### [Problem description]
Skipping each picture, output the entries exactly as they stand below.

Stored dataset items
--------------------------------

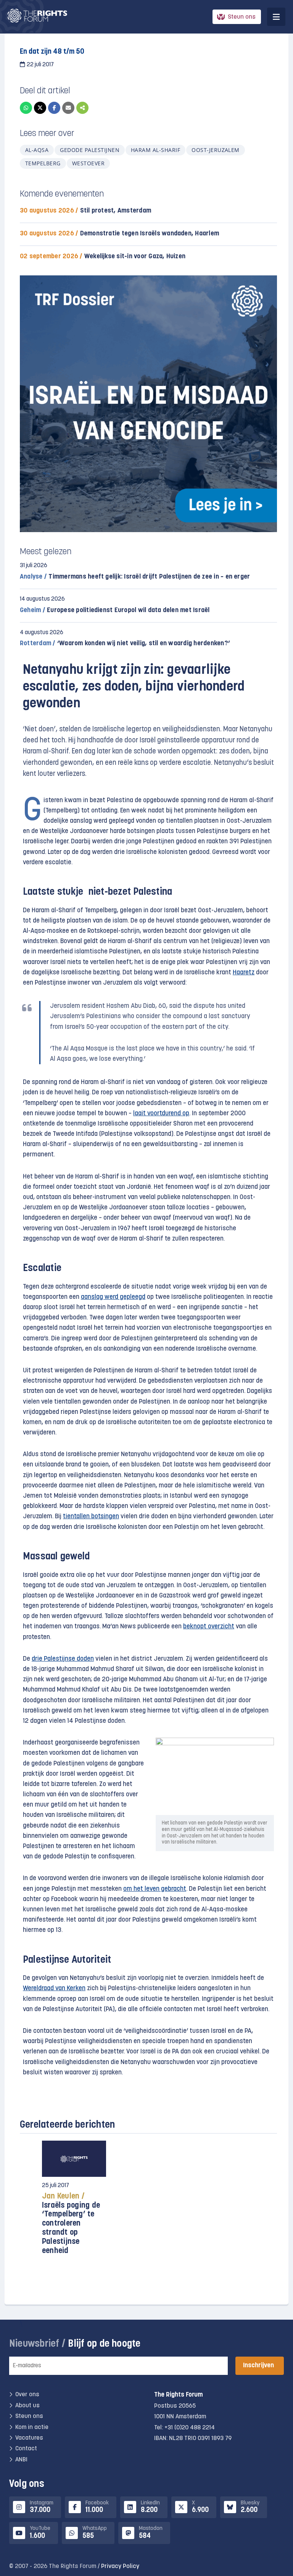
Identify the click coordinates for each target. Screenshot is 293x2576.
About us (27, 2406)
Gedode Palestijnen (89, 150)
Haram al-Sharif (155, 150)
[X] (40, 108)
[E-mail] (68, 108)
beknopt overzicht (208, 1626)
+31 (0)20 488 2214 (189, 2428)
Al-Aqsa (36, 150)
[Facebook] (54, 108)
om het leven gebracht (154, 1889)
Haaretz (243, 972)
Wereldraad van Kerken (54, 1988)
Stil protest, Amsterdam (85, 211)
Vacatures (29, 2438)
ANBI (21, 2460)
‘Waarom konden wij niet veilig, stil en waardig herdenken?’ (125, 643)
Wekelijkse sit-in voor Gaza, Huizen (102, 256)
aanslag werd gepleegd (113, 1297)
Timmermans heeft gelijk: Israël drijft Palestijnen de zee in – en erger (135, 577)
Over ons (27, 2395)
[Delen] (82, 108)
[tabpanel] (74, 2202)
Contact (26, 2449)
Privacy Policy (120, 2566)
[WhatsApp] (26, 108)
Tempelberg (43, 163)
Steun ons (242, 17)
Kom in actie (31, 2427)
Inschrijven (258, 2365)
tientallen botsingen (91, 1516)
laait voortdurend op (161, 1113)
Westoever (88, 163)
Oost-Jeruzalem (216, 150)
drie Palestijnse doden (63, 1659)
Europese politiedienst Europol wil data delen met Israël (115, 610)
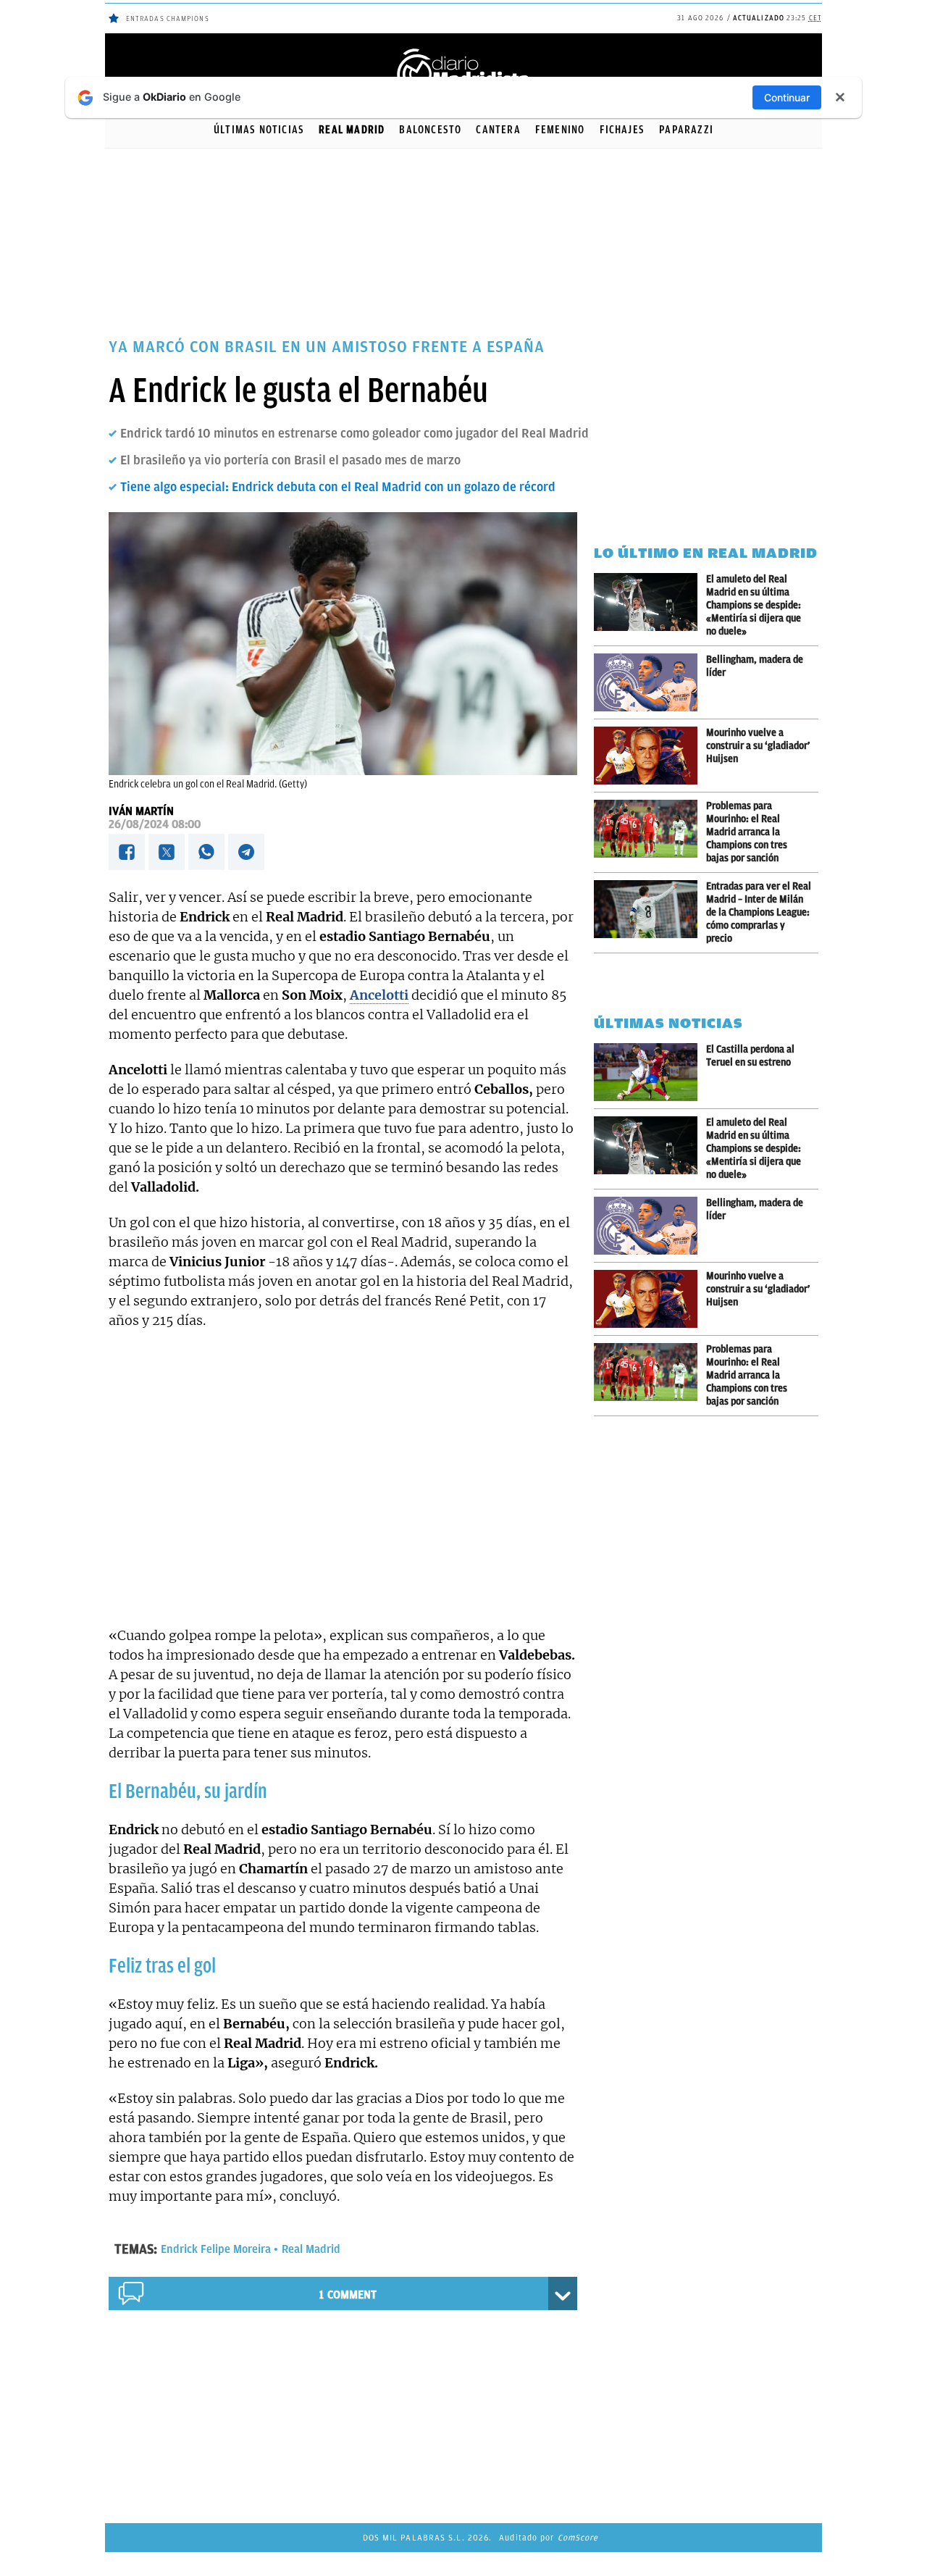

--------------------------------

### [Response to this exercise]
Identify the click coordinates for each target. Screenshot is 293x2576.
About us (27, 2406)
Gedode Palestijnen (89, 150)
Haram al-Sharif (155, 150)
[X] (40, 108)
[E-mail] (68, 108)
beknopt overzicht (208, 1626)
+31 (0)20 488 2214 (189, 2428)
Al-Aqsa (36, 150)
[Facebook] (54, 108)
om het leven gebracht (154, 1889)
Haaretz (243, 972)
Wereldraad van Kerken (54, 1988)
Stil protest, Amsterdam (85, 211)
Vacatures (29, 2438)
ANBI (21, 2460)
‘Waarom konden wij niet veilig, stil en waardig herdenken?’ (125, 643)
Wekelijkse sit-in voor Gaza, Huizen (102, 256)
aanslag werd gepleegd (113, 1297)
Timmermans heeft gelijk: Israël drijft Palestijnen de zee in – en erger (135, 577)
Over ons (27, 2395)
[Delen] (82, 108)
[tabpanel] (74, 2202)
Contact (26, 2449)
Privacy Policy (120, 2566)
[WhatsApp] (26, 108)
Tempelberg (43, 163)
Steun ons (242, 17)
Kom in actie (31, 2427)
Inschrijven (258, 2365)
tientallen botsingen (91, 1516)
laait voortdurend op (161, 1113)
Westoever (88, 163)
Oost-Jeruzalem (216, 150)
drie Palestijnse doden (63, 1659)
Europese politiedienst Europol wil data delen met Israël (115, 610)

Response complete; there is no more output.